Pixel coordinate grounding data:
╭──

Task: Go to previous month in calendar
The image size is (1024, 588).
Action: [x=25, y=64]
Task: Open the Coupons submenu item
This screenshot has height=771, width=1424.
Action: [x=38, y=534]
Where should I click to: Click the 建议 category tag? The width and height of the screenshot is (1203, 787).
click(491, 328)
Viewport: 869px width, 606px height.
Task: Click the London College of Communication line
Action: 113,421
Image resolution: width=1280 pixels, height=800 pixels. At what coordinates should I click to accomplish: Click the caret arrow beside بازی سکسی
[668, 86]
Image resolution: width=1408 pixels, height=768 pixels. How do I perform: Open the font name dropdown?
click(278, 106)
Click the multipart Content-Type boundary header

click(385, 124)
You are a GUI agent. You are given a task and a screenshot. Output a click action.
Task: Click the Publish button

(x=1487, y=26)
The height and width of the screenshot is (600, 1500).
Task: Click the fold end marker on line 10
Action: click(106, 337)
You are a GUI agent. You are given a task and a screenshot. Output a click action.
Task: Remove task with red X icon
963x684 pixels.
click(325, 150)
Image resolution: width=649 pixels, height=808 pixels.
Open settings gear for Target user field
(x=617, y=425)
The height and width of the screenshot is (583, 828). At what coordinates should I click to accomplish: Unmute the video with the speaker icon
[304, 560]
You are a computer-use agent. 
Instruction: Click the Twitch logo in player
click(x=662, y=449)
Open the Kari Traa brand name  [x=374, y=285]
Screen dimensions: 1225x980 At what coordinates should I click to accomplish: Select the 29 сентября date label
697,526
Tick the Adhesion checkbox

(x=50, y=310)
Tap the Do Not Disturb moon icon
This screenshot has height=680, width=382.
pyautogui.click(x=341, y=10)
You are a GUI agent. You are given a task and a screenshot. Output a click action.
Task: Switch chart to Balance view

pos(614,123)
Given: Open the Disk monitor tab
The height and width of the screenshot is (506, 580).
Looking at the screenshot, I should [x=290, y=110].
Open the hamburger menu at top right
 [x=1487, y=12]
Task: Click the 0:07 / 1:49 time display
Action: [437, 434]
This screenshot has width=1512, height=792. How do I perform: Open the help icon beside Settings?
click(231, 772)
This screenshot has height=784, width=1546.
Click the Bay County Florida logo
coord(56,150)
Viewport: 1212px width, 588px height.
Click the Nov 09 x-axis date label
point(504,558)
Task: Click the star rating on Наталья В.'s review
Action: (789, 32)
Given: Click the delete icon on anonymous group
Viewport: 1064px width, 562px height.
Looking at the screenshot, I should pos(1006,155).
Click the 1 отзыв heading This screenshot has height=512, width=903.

╰──

_What is required_:
Each record is to be repeated word for word, with none skipped.

_Reply to the exercise_:
Task: Go to previous month in calendar
The image size is (1024, 588).
Action: [x=25, y=64]
Task: Open the Coupons submenu item
This screenshot has height=771, width=1424.
Action: [x=38, y=534]
Where should I click to: Click the 建议 category tag? The width and height of the screenshot is (1203, 787).
click(491, 328)
Viewport: 869px width, 606px height.
Task: Click the London College of Communication line
Action: 113,421
Image resolution: width=1280 pixels, height=800 pixels. At what coordinates should I click to accomplish: Click the caret arrow beside بازی سکسی
[668, 86]
Image resolution: width=1408 pixels, height=768 pixels. How do I perform: Open the font name dropdown?
click(278, 106)
Click the multipart Content-Type boundary header

click(385, 124)
You are a GUI agent. You are given a task and a screenshot. Output a click action.
Task: Click the Publish button

(x=1487, y=26)
The height and width of the screenshot is (600, 1500).
Task: Click the fold end marker on line 10
Action: click(106, 337)
You are a GUI agent. You are given a task and a screenshot. Output a click action.
Task: Remove task with red X icon
963x684 pixels.
click(325, 150)
Image resolution: width=649 pixels, height=808 pixels.
Open settings gear for Target user field
(x=617, y=425)
The height and width of the screenshot is (583, 828). At what coordinates should I click to accomplish: Unmute the video with the speaker icon
[304, 560]
You are a computer-use agent. 
Instruction: Click the Twitch logo in player
click(x=662, y=449)
Open the Kari Traa brand name  [x=374, y=285]
Screen dimensions: 1225x980 At what coordinates should I click to accomplish: Select the 29 сентября date label
697,526
Tick the Adhesion checkbox

(x=50, y=310)
Tap the Do Not Disturb moon icon
This screenshot has height=680, width=382.
pyautogui.click(x=341, y=10)
You are a GUI agent. You are given a task and a screenshot. Output a click action.
Task: Switch chart to Balance view

pos(614,123)
Given: Open the Disk monitor tab
The height and width of the screenshot is (506, 580).
Looking at the screenshot, I should [x=290, y=110].
Open the hamburger menu at top right
 [x=1487, y=12]
Task: Click the 0:07 / 1:49 time display
Action: [437, 434]
This screenshot has width=1512, height=792. How do I perform: Open the help icon beside Settings?
click(231, 772)
This screenshot has height=784, width=1546.
Click the Bay County Florida logo
coord(56,150)
Viewport: 1212px width, 588px height.
Click the Nov 09 x-axis date label
point(504,558)
Task: Click the star rating on Наталья В.'s review
Action: (789, 32)
Given: Click the delete icon on anonymous group
Viewport: 1064px width, 562px height.
Looking at the screenshot, I should pos(1006,155).
Click the 1 отзыв heading This screenshot has height=512, width=903.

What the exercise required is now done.